Whatever positive benefits having religious faith may or may not have, I don't want it taught to my kids in science class.  I don't want it taught to other people's kids in science class either because whatever patterns, laws, or morality may result from people having it and being guided and/or manipulated by it, it's not science.  

I am not saying religious faith is all bad.  There have been times I wished I had some.  People rely on their faith and many times make good use of it.  I see it as a state of mind I could make a conscious choice to get to, but that still does not mean there is a deity.  

@Diane, RE: "There have been times I wished I had some." - much as Dorothy's friends learned in Oz, there's nothing you could do, had you religion, that you don't already have within you.

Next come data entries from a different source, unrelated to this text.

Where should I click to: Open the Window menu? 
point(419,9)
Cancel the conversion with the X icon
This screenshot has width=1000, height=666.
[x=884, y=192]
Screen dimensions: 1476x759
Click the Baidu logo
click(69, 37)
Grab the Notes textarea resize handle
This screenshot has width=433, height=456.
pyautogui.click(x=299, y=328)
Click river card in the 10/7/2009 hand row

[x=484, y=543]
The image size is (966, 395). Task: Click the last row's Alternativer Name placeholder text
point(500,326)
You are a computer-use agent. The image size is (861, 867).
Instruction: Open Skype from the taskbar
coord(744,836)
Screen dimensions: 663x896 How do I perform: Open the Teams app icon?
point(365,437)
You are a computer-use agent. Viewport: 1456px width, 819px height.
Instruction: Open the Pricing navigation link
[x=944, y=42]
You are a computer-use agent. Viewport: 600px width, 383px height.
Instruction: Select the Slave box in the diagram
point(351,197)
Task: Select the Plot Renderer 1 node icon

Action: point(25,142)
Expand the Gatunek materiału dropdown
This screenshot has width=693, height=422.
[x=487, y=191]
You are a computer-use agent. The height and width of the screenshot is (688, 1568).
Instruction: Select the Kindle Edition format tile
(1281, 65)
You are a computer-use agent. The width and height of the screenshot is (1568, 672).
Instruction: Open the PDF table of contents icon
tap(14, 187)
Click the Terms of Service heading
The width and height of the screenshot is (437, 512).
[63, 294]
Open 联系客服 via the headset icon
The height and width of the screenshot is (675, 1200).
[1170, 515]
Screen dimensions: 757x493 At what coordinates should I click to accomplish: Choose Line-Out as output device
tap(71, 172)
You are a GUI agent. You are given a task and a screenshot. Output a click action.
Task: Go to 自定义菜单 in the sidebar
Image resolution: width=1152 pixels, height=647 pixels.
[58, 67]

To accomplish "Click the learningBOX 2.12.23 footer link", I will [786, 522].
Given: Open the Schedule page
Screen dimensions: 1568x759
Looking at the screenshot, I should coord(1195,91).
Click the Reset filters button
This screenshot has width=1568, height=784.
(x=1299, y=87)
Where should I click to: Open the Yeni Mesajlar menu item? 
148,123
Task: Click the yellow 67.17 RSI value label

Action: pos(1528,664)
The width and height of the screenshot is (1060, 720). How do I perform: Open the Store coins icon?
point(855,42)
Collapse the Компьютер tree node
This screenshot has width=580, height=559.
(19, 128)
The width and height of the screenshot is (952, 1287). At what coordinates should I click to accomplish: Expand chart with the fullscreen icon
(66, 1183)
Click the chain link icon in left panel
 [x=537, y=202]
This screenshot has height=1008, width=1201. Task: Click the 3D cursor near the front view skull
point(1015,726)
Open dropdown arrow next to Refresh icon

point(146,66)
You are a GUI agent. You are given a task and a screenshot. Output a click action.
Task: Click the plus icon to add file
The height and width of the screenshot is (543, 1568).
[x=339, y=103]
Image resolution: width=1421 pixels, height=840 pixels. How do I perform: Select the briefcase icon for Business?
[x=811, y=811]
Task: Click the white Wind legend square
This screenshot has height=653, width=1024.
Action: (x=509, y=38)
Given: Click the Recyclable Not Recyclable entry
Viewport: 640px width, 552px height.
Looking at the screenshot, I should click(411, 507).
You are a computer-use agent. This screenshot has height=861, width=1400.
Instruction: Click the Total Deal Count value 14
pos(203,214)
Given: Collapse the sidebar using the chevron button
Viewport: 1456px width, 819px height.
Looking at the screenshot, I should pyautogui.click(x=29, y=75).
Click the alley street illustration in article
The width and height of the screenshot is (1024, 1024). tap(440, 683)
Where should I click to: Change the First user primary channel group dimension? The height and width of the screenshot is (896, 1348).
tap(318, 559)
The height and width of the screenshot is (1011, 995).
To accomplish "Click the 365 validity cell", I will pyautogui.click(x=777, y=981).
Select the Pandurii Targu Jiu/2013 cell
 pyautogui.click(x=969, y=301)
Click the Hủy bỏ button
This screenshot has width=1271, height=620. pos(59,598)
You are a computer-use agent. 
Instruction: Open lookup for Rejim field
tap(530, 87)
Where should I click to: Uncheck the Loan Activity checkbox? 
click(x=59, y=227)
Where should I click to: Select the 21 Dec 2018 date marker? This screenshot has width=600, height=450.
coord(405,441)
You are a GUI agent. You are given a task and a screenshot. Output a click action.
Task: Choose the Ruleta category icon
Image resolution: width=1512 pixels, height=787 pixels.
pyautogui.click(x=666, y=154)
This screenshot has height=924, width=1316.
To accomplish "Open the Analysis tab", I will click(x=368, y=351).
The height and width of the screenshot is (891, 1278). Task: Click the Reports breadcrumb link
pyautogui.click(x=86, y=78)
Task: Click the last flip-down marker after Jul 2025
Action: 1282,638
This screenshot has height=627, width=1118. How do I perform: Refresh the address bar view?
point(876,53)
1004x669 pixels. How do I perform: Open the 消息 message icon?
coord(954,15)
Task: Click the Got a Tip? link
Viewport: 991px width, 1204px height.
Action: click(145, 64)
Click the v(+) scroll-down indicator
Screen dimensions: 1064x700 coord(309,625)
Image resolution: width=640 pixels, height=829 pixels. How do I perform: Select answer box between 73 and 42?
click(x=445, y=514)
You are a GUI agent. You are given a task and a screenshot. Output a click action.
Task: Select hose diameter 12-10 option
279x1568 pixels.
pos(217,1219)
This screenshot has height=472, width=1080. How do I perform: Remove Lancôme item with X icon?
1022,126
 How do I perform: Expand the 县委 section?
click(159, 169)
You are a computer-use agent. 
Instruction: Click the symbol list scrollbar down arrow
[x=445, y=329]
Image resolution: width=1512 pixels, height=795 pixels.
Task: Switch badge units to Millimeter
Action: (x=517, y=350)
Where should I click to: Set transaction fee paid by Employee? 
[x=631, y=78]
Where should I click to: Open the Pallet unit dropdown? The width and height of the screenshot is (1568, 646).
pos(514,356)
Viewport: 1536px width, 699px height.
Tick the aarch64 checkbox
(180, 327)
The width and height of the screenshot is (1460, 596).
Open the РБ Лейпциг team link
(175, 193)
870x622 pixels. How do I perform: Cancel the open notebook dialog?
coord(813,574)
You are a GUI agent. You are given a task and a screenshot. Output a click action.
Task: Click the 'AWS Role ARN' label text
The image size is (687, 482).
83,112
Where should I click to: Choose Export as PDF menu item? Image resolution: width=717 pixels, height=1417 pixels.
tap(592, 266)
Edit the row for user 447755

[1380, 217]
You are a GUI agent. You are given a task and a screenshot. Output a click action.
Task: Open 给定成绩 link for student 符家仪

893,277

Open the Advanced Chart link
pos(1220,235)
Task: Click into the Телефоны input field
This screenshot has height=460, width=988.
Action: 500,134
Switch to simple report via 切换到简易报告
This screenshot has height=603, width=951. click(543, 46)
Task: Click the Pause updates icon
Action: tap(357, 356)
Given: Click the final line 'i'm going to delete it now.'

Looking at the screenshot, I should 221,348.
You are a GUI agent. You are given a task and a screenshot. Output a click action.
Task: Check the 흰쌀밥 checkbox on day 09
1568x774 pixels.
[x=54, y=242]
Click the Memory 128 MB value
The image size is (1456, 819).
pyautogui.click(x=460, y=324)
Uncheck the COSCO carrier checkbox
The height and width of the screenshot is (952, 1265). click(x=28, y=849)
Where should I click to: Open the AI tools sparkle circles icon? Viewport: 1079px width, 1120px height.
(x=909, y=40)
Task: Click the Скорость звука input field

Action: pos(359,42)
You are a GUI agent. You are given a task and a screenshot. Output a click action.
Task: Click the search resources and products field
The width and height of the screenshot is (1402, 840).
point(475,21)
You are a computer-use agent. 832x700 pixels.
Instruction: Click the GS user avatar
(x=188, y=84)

@Bob, know that I classify you far above the average, run-of-the-mill theist we usually get on the board, but there is one thing you seem to share in common. Visiting theists tend to discount our contributions to the discussions, while never actually revealing what they, themselves believe, so that we can examine those beliefs.

Don't you think this exchange would be more fair if you were to lay out your own personal beliefs to us?

Both science and religion are human endeavors, trying honestly to understand things that are much bigger than humans.

Well put. I would just add that their methods and outcomes are so different that they seem to apply to entirely different realms of human perception and "knowing".